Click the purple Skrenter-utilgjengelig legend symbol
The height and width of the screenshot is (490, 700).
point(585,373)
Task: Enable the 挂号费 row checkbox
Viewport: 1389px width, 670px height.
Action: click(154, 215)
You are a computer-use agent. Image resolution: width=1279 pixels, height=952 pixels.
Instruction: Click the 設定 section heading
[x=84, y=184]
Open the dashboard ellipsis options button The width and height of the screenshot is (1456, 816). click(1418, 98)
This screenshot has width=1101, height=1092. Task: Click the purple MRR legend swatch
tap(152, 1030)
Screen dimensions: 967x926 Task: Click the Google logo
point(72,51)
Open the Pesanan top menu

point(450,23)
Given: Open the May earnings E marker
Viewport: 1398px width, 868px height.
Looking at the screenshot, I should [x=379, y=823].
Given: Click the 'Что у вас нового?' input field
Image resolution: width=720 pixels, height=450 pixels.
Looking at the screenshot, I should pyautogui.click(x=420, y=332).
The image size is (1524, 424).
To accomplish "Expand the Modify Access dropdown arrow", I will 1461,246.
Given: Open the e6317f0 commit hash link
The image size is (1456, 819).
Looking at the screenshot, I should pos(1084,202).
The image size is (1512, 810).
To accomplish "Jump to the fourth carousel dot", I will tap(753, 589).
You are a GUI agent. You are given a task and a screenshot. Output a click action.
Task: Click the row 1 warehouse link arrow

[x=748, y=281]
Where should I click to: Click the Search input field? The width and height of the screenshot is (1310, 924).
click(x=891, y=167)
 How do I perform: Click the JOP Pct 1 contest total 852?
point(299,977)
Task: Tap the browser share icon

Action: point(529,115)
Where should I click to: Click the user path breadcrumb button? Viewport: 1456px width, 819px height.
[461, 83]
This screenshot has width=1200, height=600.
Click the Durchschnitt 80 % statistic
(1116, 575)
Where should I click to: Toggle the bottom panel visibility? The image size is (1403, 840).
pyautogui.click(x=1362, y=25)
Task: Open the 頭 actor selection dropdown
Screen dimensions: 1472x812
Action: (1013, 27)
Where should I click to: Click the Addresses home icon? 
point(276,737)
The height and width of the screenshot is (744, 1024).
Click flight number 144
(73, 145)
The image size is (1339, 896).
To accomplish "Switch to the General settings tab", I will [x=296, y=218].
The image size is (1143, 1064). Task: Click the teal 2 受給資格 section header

__________

- _EXERCISE_
Find each line in the rows above that contains the word "section" and copy those lines out in full.

- _OUTPUT FOR THIS EXERCISE_
Instruction: Click the 設定 section heading
The image size is (1143, 1064). Task: Click the teal 2 受給資格 section header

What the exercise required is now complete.